A new framework for aerosol simulation

 

Authors

Fierce Laura — Brookhaven National Laboratory
Robert L. McGraw — Brookhaven National Laboratory

Category

Microphysics (cloud, aerosol and/or precipitation)

Description

Forcing by atmospheric aerosols remains a large source of uncertainty in assessing human influences on the climate. Although global models have moved toward including more detailed representations of aerosol populations, aerosol microphysical schemes have been evaluated against benchmark models in only limited cases. Here we introduce a new framework for simulating atmospheric aerosols based on the Quadrature Method of Moments. This new aerosol model has been designed to reproduce key features of benchmark populations simulated by the particle-resolved model PartMC-MOSAIC, while tracking as little information about aerosol distributions as is necessary. The quadrature-based model simulates the aerosol evolution using a small number of weighted particles and is, therefore, designed as a reduced particle-based model.

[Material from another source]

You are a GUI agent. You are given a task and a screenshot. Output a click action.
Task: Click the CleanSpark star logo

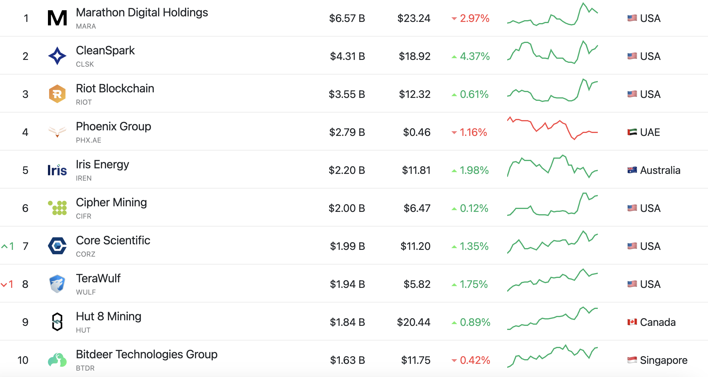click(x=57, y=56)
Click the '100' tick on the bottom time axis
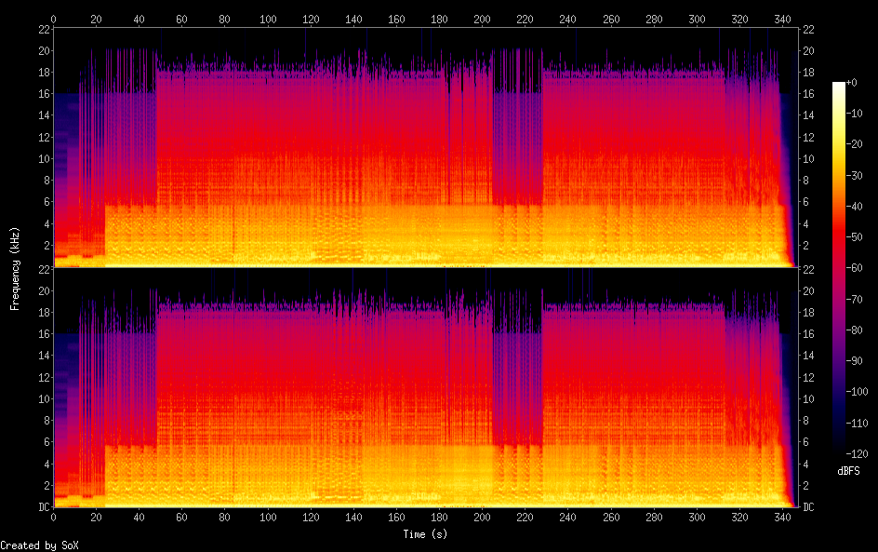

By applying principles of maximum entropy, the quadrature-based model efficiently reproduces distributions with respect to key aerosol properties, such as critical supersaturation for cloud condensation nuclei activation and optical cross sections, with high accuracy. In addition to providing an optimized aerosol model, the present study also describes how multi-scale modeling can be used as a tool for development of advanced aerosol microphysical schemes.